The standard 'not as good as the book' applies here.
I can't say I was blown away by The Da Vinci Code - as is often the
case, the book was far superior. I generally like Tom Hanks in almost
all his roles, however I found that I had such a pre-conception of what
Robert Langdon should be, that it took me about half an hour to get
used to Hanks occupying this character. Once I settled into it
though - it was a thoroughly enjoyable, occasionally slow moving
thriller. Having read the book, I did have a knowledge of the various
groups and factions involved - I'm not sure how someone who hasn't read
the book will fair though.
The casting of the movie is surely one of it's stronger points - Paul
Bettany is almost unrecognisable and plays the menacing single minded
Silas to utter perfection. Sir Ian McKellan too, it totally fantastic,
and really steals most scene's he appears in.
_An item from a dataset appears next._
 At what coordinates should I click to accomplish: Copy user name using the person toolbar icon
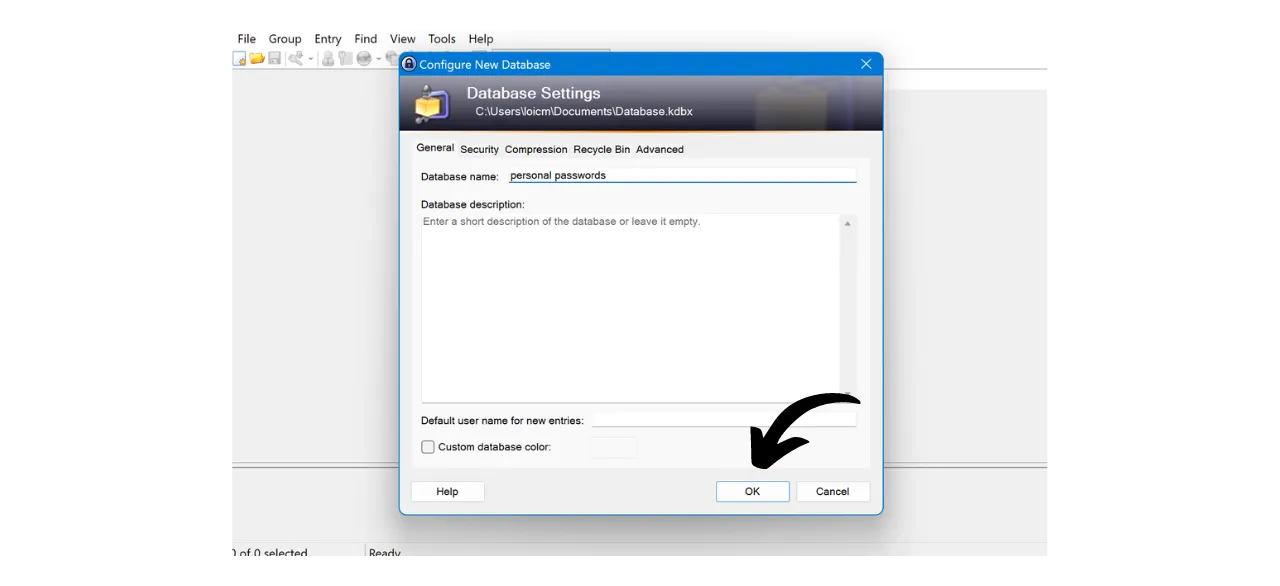coord(328,58)
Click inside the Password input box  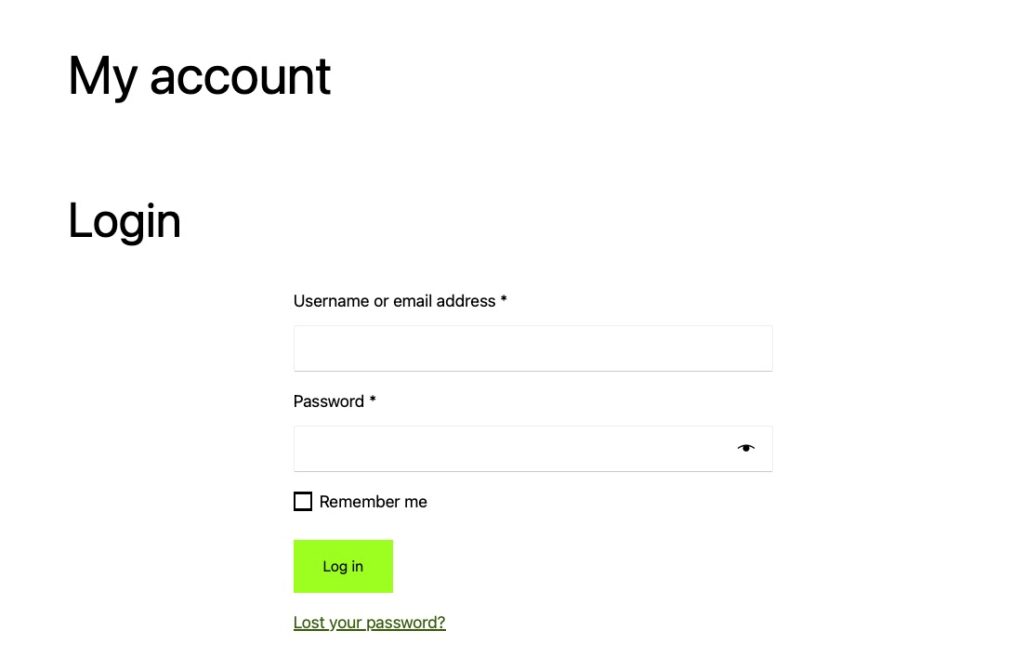click(510, 448)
He delivers some great
one liners too - a real character actor playing a real character.
Audrey Tautou is as we have come to expect, just lovely, and who else
could have played Bezu Fache - Jean Reno was made for the role.
As you'd expect from a Ron Howard Production, there is a good amount of
cheese, especially towards the end. Langdon's "Godspeed" caused me to
awake in the night sweating!
I am a fairly harsh marker on the IMDb, so don't be put off by a 6 out
of 10 - I did enjoy the movie, but my anticipation was so great with
this film, that it could never live up to my expectation.